◆ Required action: The answer is a number and only a number: how many lines of the data include the string "agent"?
** Records for the exercise follows **
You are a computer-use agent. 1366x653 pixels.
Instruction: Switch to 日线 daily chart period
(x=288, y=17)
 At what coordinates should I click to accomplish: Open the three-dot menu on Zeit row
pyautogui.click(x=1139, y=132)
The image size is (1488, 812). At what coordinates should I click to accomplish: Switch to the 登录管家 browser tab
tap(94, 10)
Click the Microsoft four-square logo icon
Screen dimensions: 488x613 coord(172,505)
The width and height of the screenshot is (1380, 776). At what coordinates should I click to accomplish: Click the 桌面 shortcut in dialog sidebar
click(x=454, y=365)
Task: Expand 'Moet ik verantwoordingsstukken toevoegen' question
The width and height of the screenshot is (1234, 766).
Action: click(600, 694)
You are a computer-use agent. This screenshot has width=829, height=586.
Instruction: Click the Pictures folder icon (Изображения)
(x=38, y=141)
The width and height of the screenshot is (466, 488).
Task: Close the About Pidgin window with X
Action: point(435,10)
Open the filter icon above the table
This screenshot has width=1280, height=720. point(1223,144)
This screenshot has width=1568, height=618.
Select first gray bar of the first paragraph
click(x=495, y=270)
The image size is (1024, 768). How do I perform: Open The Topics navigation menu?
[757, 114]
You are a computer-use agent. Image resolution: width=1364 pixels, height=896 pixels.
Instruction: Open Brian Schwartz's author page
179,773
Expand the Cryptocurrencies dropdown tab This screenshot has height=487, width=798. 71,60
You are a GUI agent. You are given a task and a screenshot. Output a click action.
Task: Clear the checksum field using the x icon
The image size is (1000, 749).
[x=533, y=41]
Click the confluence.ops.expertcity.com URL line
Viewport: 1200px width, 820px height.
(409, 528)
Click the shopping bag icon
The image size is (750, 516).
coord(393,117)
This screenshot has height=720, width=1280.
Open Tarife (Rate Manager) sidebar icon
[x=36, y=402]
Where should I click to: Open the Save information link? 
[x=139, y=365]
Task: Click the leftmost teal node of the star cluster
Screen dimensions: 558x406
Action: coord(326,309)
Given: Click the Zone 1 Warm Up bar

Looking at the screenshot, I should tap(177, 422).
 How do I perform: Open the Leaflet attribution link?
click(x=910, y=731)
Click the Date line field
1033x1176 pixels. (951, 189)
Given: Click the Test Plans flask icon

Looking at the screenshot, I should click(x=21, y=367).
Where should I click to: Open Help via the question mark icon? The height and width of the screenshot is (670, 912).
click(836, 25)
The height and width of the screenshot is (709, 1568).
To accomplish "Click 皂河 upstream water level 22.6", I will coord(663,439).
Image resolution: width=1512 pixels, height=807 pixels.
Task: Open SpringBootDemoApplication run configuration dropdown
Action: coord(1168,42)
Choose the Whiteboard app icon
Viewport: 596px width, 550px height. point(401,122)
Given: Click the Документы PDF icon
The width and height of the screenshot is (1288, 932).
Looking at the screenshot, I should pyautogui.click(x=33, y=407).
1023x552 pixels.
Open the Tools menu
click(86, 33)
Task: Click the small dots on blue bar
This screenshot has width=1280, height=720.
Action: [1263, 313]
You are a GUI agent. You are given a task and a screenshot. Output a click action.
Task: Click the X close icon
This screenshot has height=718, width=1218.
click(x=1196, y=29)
** End of Records for the exercise **
◆ Finished exercise: 5